··· GIVEN PASSAGE ···
McHenry County hospitals and nursing homes across the state are working out the details of who among their staffs and residents will be the first to receive a COVID-19 vaccine, as well as other crucial aspects about the rollout, when the first round of doses becomes available later this month.
Leaders of Northwestern Medicine and Mercyhealth, which both operate hospitals in the county, were unable to provide specific answers this week on whether staff members will be required to take a COVID-19 vaccine or other inquiries, including whether the county has ample cold storage space for Pfizer’s vaccine, which needs to be kept at temperatures well below zero degrees.
“Mercyhealth is still awaiting state and federal guidance as to when and who will receive the vaccine first once it arrives,” Mercyhealth spokeswoman Trish Reed said in an email, adding that the decision-making on the priority of vaccine recipients will be done by the U.S. Food and Drug Administration and the Centers for Disease Control and Prevention.
“Mercyhealth is currently in the process of identifying which of our employee/partners meet the CDC definition of health care personnel eligible for [the] vaccine. While things look promising, it is important to know there are several steps to move through before a vaccine is available to the public.”
Dr. William Parker, who is a clinical ethicist and pulmonologist with the University of Chicago Department of Public Health Sciences, said he believes the range of hospital workers eligible for the vaccine initially will be quite broad and will include those working with COVID-19 patients as well as other medical staff.
As of Thursday, his hospital system also still was in the process of sorting out who within its ranks will be first in line, but he said he is confident that the distribution process will be equitable, secure and safe.
Parker, who has analyzed the data on both the Pfizer and Moderna vaccines, said nothing so far indicates that anyone, including hospital systems or other facilities, should hold out to take one vaccine over the other.
That is because there are no concerns that either vaccine could trigger allergies since neither uses egg in its development, according to Parker and news reports. The vaccines work by delivering messenger RNA into a person’s cells, providing genetic instructions that force cells to produce the “spike” protein that COVID-19 uses to bind with and enter cells.
“The vaccines have very similar technology and side effects profiles,” Parker said, adding that how rapid each has been developed is a historic scientific feat. “In general, people probably will not have a choice [between the two] when the vaccine is absolutely scarce at the beginning of distribution.”
Even once the first round of inoculations has been completed, Illinois residents will need to continue socially distancing, wearing masks and avoiding gatherings with people from outside their households, potentially for months into next year, said Jackie Lanier, an associate professor at Illinois State University who is an expert on vaccines.
··· INFORMATION GIVEN ···
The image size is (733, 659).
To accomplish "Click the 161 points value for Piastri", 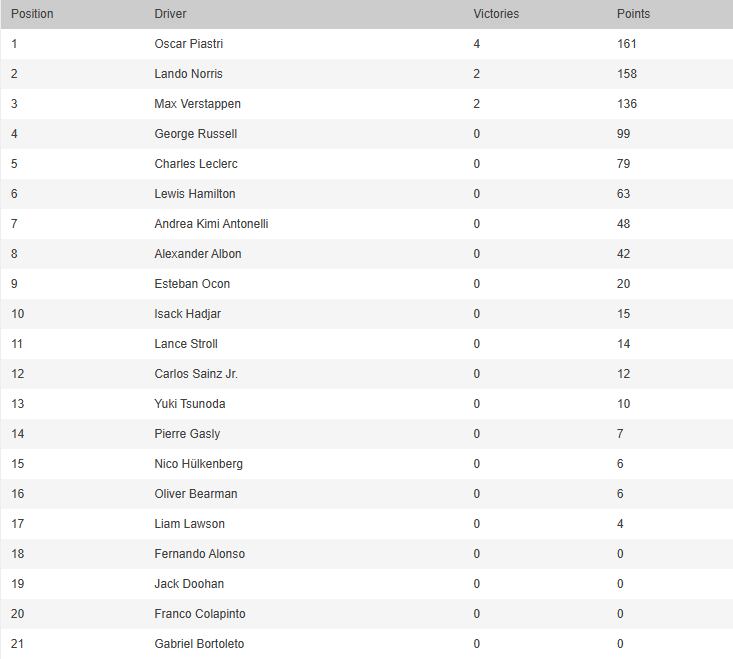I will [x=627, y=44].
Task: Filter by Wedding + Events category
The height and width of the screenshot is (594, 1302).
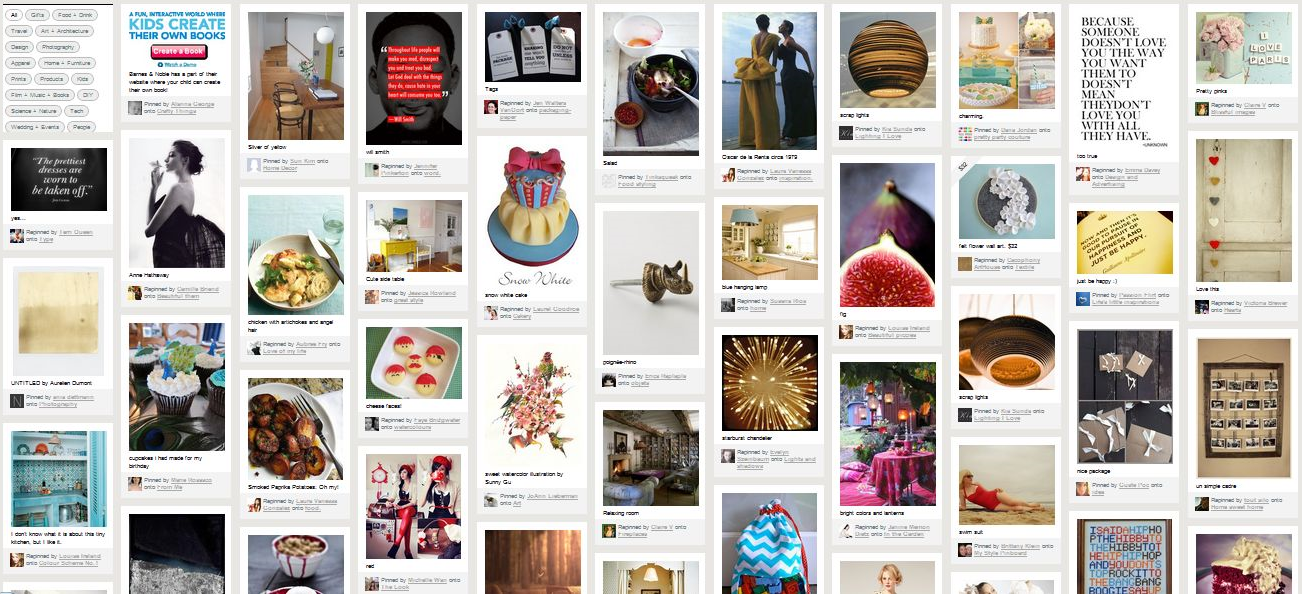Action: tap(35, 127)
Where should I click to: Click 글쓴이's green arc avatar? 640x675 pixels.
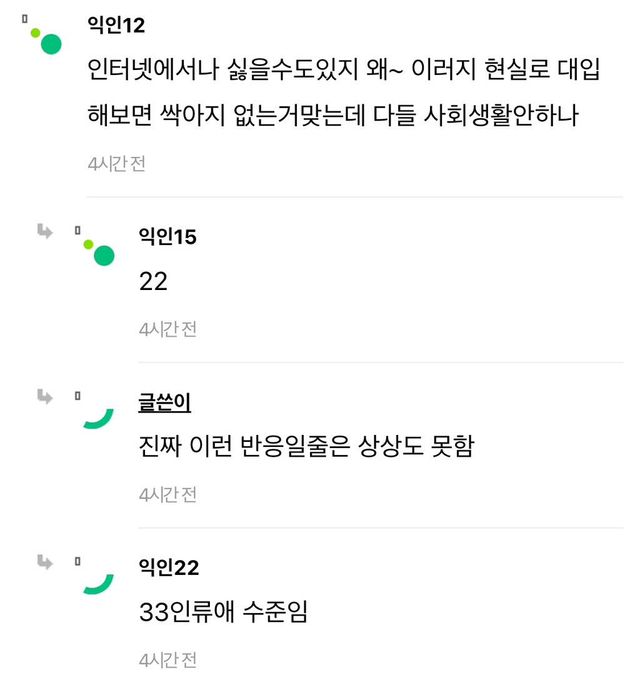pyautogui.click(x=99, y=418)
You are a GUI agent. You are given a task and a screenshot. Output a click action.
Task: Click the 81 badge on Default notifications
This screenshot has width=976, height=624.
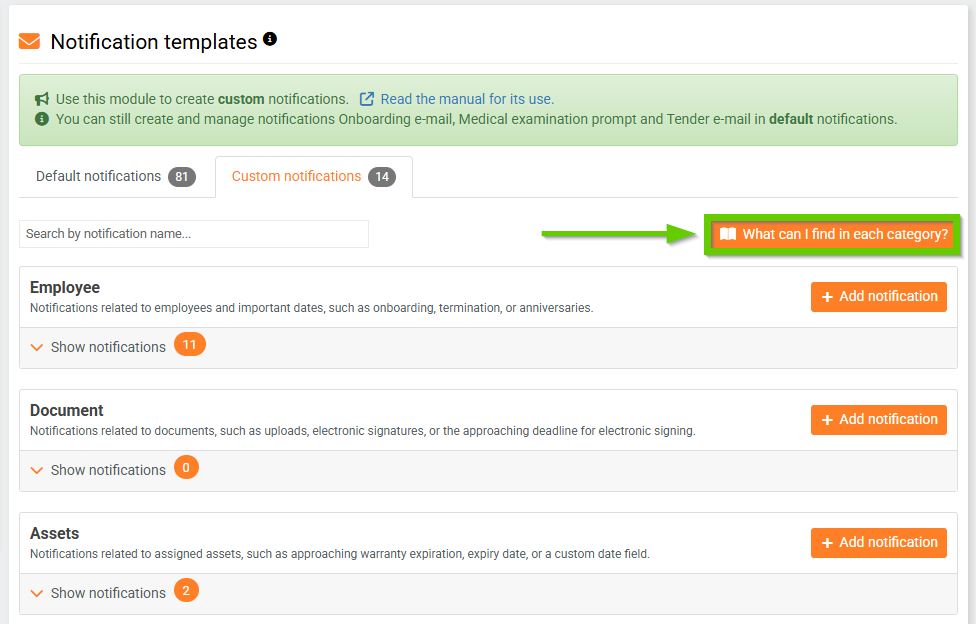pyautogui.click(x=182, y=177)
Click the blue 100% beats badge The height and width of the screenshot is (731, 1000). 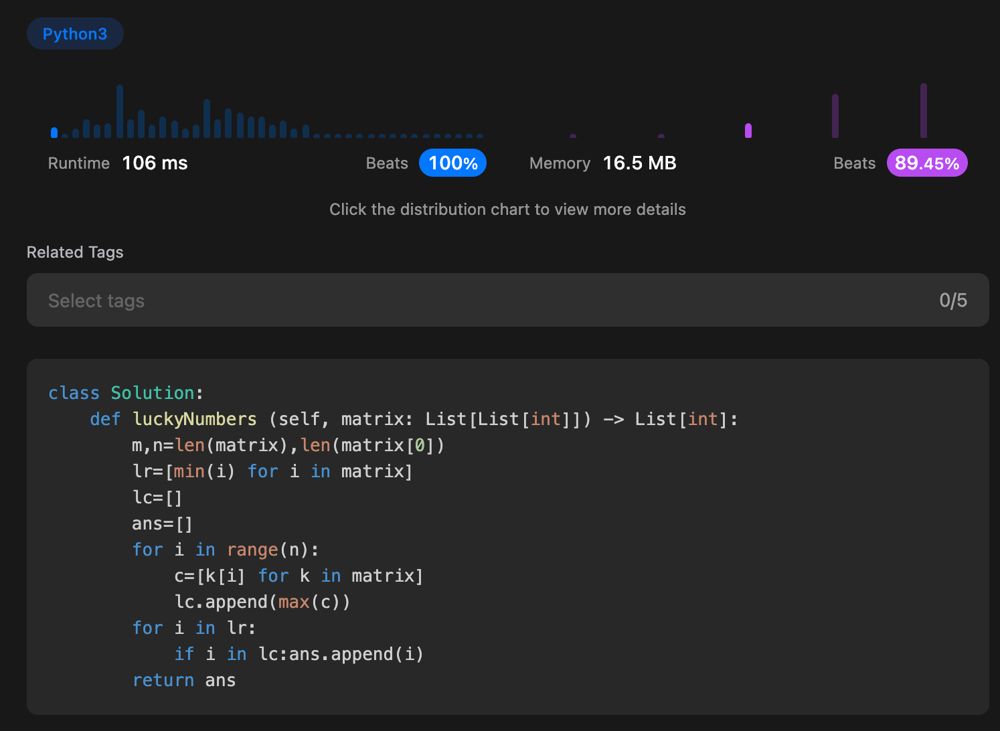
···
TASKS AND EXERCISES ::
1. In the article on the COVID-19 vaccine rollout, shorten the paragraph beginning "Leaders of Northwestern Medicine and Mercyhealth" into one sentence, keeping its main facts.
2. Pick up the article on the COVID-19 vaccine rollout after its final paragraph and keep writing.

ANSWERS TO THIS EXERCISE ::
1. Northwestern Medicine and Mercyhealth, which both run hospitals in the county, could not say this week whether staff will have to take a COVID-19 vaccine or whether the county has enough cold storage for Pfizer's vaccine, which must be kept well below zero degrees.

2.
That’s because it likely will take months – perhaps well into next year – to achieve about a 70% rate of herd immunity to COVID-19, Lanier said, partially because of the fact that both the Pfizer and Moderna vaccines require two shots to achieve their full efficacy. The doses for each vaccine have to be taken several weeks apart, and then it takes several weeks after the second shot for the full effect of the vaccine to be realized, she said.
Plus, big questions remain about how long the vaccines will prevent infection, Lanier said.
“We don’t know yet the duration of the vaccine protection,” she said. “We won’t know until almost a year from now. That’s why studies will continue.”
Vaccination rates quickly will become a closely watched metric of the pandemic and will be an important factor when state officials begin considering loosening mitigations on businesses and limits on gatherings meant to slow the spread of the virus, Lanier said.
“Right now, we’re looking at the positivity rates, we’re looking at hospitalizations. Vaccination rates, we’re going to look at those. Is community spread going down as vaccinations go up? All those markers become another piece of this,” Lanier said. “That’s when we’ll start to be able to again think about loosening some of those restrictions.”
Like the local hospital systems, nursing homes and other long-term care facilities still are in the dark and working through some aspects of the initial distribution of the Pfizer vaccine, said a spokeswoman for the Health Care Council of Illinois, which represents about 300 long-term care facilities in the state.
It is unknown whether nursing homes will receive enough vaccines over the next month to allow more visitations at facilities that have prohibited or reduced outside visitors during the pandemic.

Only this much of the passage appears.